*ABOUT THIS EXERCISE*
Restate the listing below word for word; no picture is to be carried over.

───

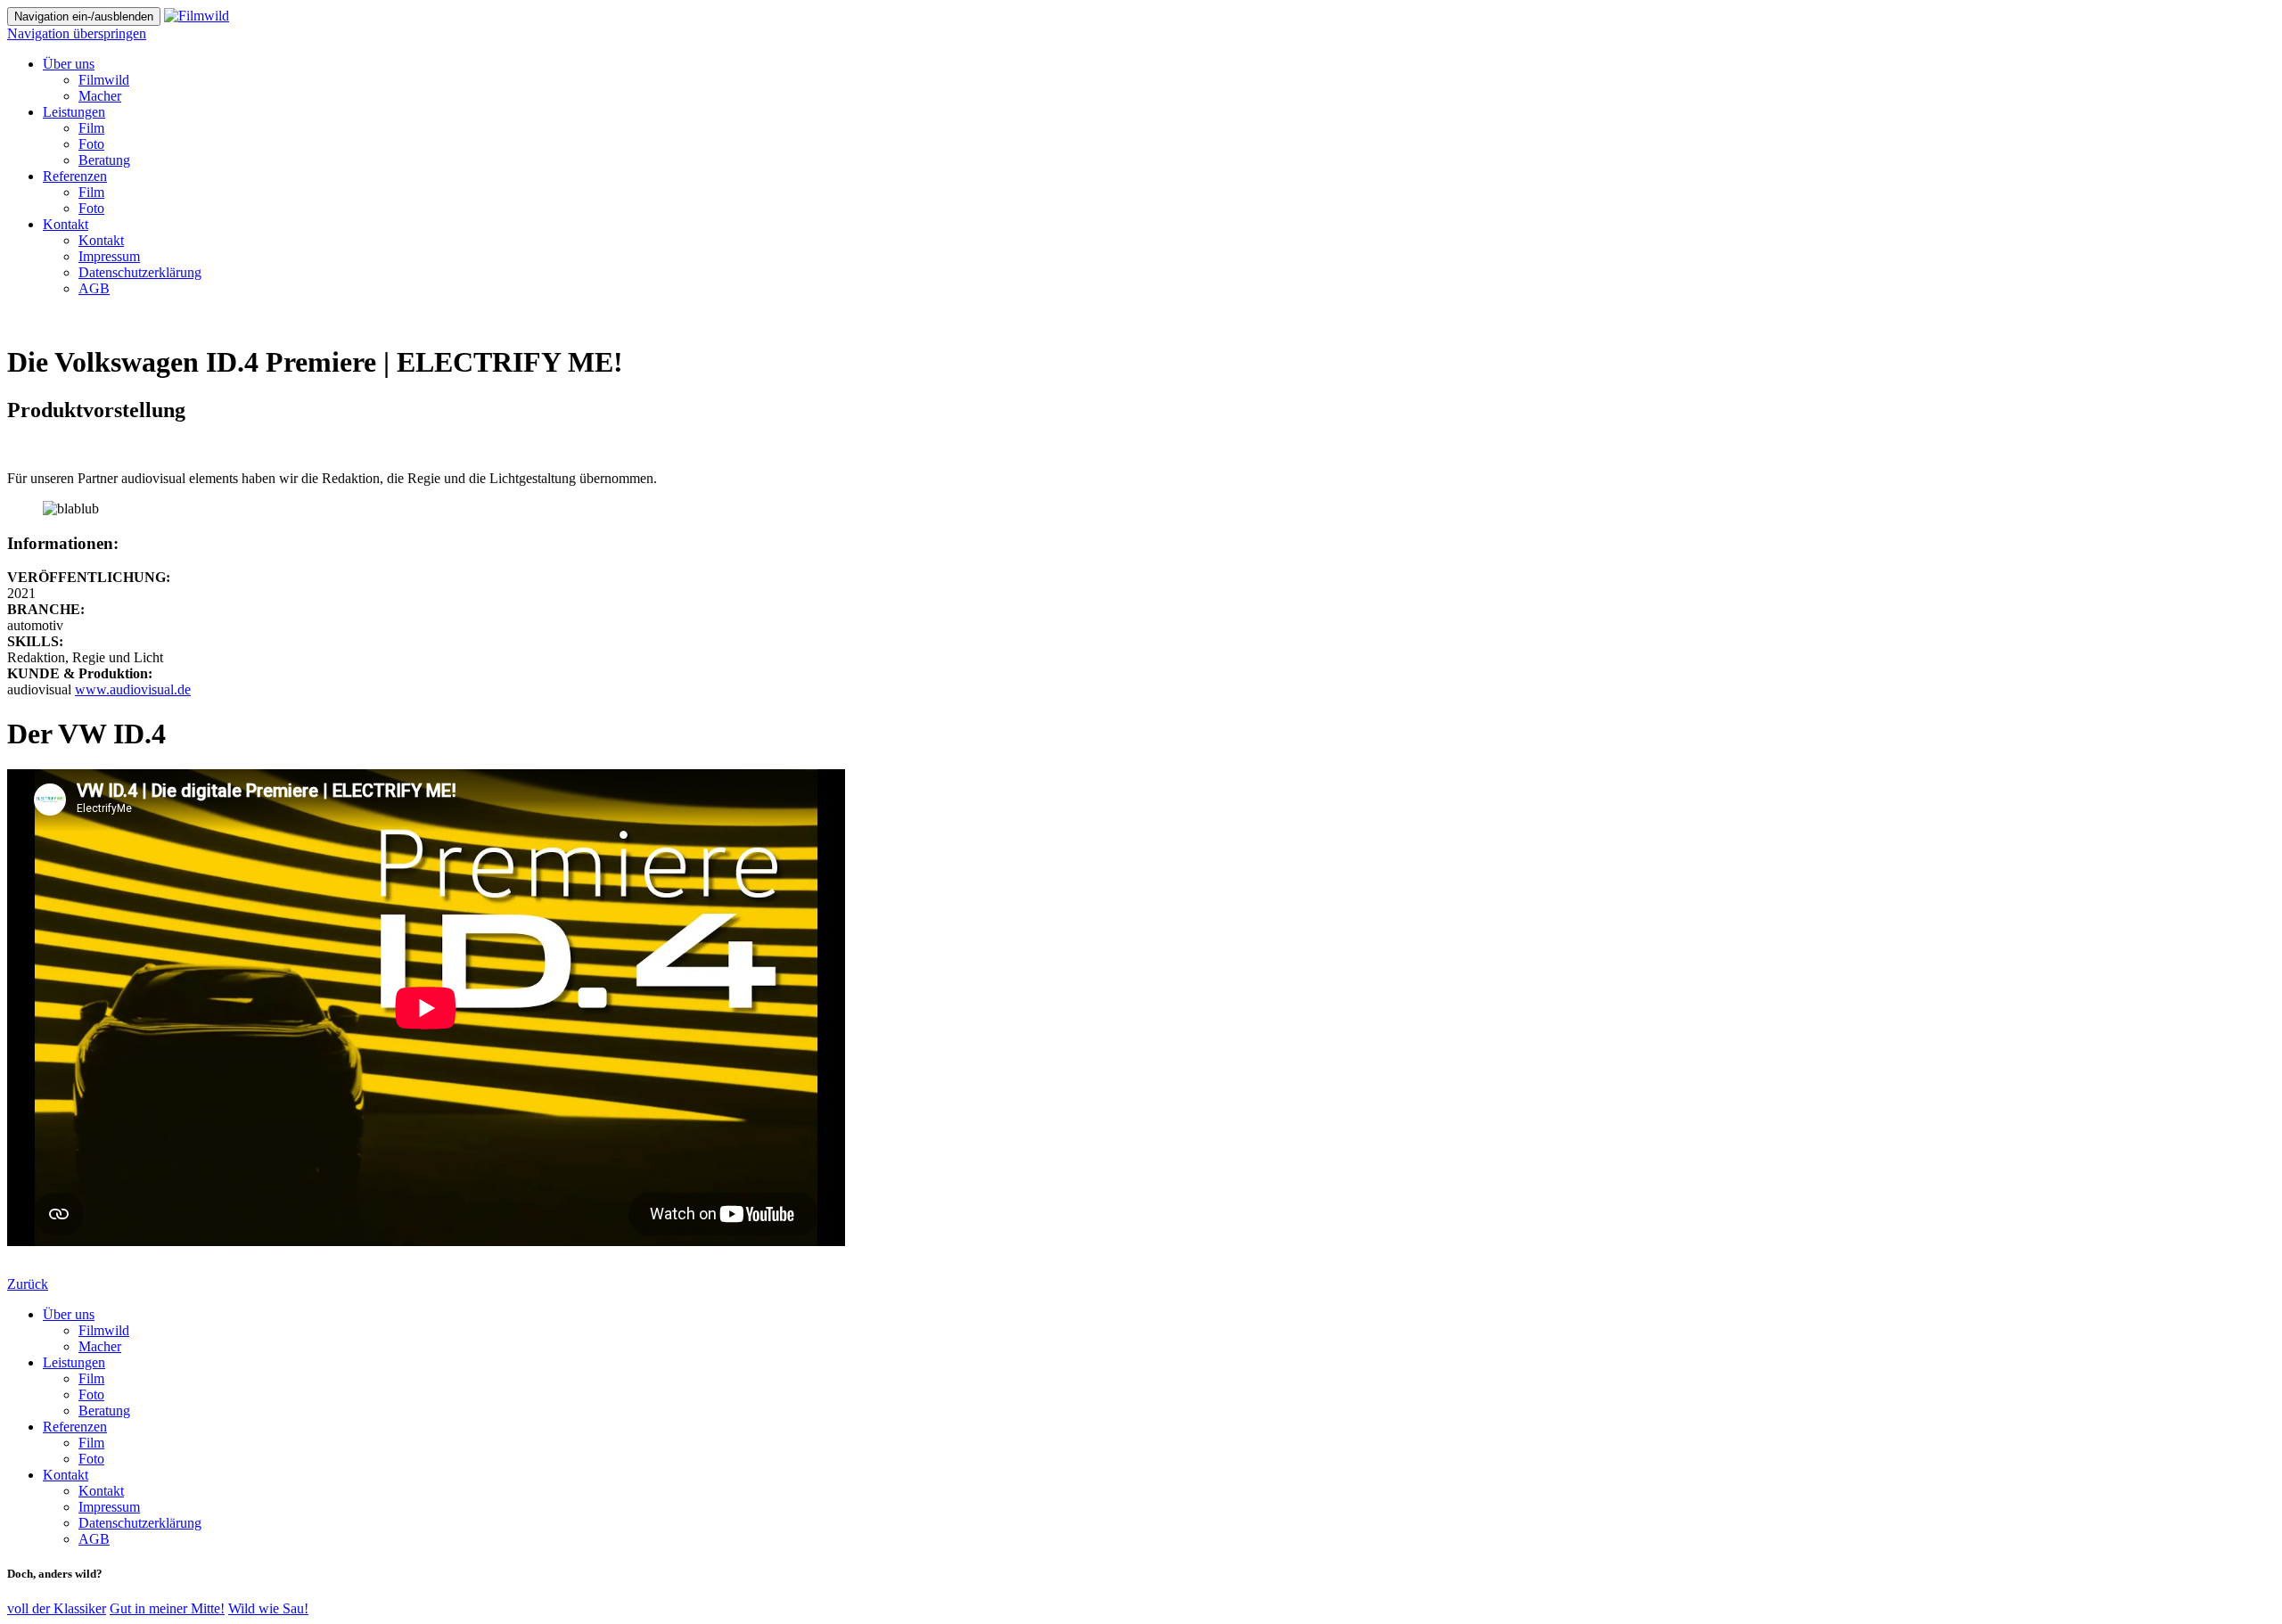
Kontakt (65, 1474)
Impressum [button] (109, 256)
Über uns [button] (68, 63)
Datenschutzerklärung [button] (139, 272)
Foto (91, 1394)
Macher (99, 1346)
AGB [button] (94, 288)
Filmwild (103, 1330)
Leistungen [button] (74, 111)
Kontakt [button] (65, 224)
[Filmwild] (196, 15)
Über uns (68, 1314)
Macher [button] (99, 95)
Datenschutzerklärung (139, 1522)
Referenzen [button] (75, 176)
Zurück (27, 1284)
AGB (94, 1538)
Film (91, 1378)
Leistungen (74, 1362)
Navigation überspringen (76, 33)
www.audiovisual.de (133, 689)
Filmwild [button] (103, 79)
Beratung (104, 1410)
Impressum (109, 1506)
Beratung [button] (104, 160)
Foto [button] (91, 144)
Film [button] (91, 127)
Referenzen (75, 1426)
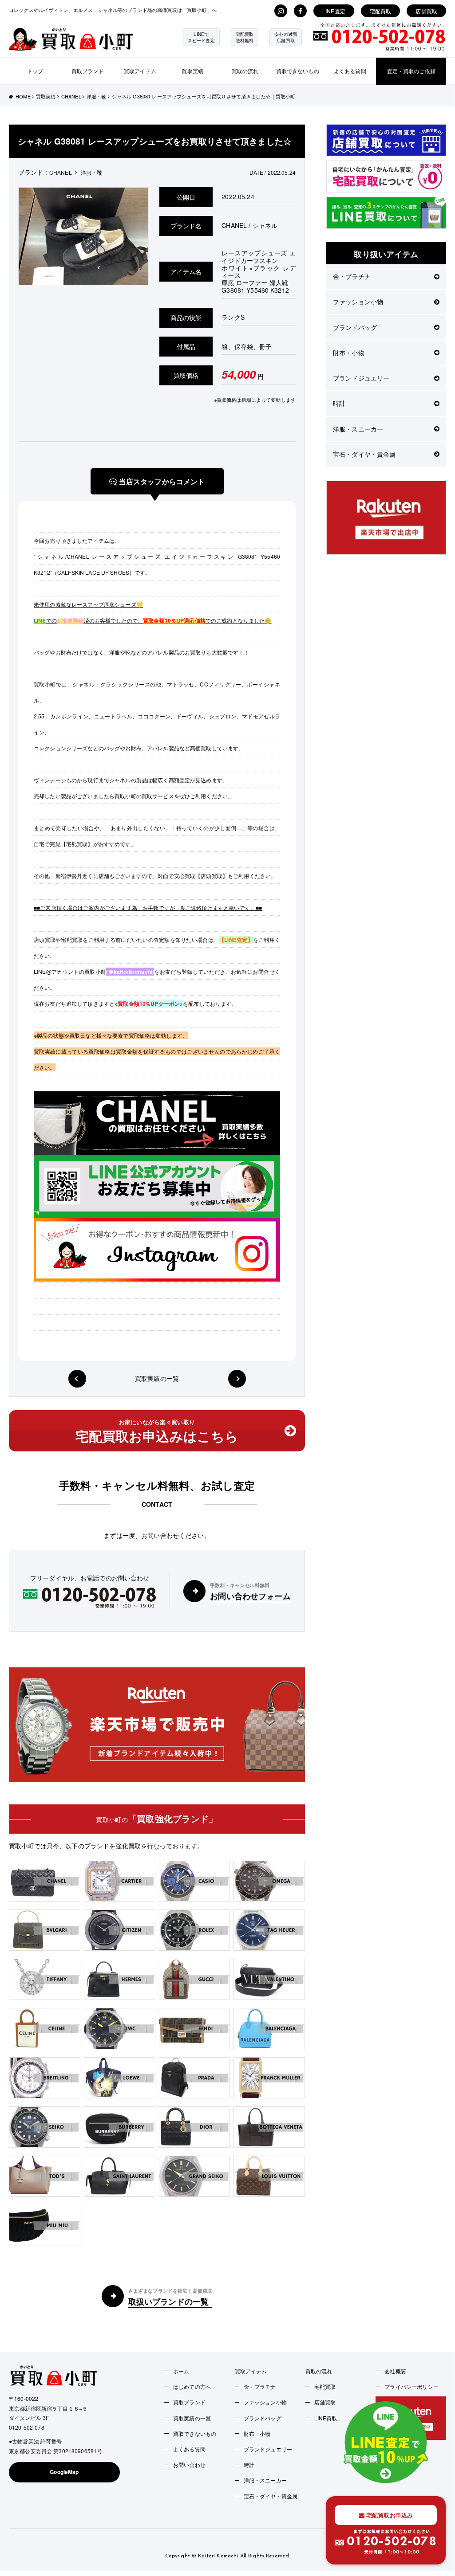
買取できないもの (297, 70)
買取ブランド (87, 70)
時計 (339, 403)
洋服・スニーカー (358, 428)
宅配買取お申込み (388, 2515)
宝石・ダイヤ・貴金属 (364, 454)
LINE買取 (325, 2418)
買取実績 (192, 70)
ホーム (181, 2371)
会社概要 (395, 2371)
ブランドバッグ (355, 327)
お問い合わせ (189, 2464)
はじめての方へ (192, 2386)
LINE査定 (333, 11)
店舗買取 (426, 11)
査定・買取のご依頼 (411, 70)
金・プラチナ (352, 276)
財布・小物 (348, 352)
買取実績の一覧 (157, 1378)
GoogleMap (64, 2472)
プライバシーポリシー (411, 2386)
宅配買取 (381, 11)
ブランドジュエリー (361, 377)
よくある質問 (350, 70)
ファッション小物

───

*RESULT*
Kontakt (65, 1474)
Impressum [button] (109, 256)
Über uns [button] (68, 63)
Datenschutzerklärung [button] (139, 272)
Foto (91, 1394)
Macher (99, 1346)
AGB [button] (94, 288)
Filmwild (103, 1330)
Leistungen [button] (74, 111)
Kontakt [button] (65, 224)
[Filmwild] (196, 15)
Über uns (68, 1314)
Macher [button] (99, 95)
Datenschutzerklärung (139, 1522)
Referenzen [button] (75, 176)
Zurück (27, 1284)
AGB (94, 1538)
Film (91, 1378)
Leistungen (74, 1362)
Navigation überspringen (76, 33)
www.audiovisual.de (133, 689)
Filmwild [button] (103, 79)
Beratung (104, 1410)
Impressum (109, 1506)
Beratung [button] (104, 160)
Foto [button] (91, 144)
Film [button] (91, 127)
Referenzen (75, 1426)
買取できないもの (297, 70)
買取ブランド (87, 70)
時計 (339, 403)
洋服・スニーカー (358, 428)
宅配買取お申込み (388, 2515)
宝石・ダイヤ・貴金属 (364, 454)
LINE買取 (325, 2418)
買取実績 (192, 70)
ホーム (181, 2371)
会社概要 (395, 2371)
ブランドバッグ (355, 327)
お問い合わせ (189, 2464)
はじめての方へ (192, 2386)
LINE査定 (333, 11)
店舗買取 (426, 11)
査定・買取のご依頼 (411, 70)
金・プラチナ (352, 276)
財布・小物 (348, 352)
買取実績の一覧 (157, 1378)
GoogleMap (64, 2472)
プライバシーポリシー (411, 2386)
宅配買取 (381, 11)
ブランドジュエリー (361, 377)
よくある質問 (350, 70)
ファッション小物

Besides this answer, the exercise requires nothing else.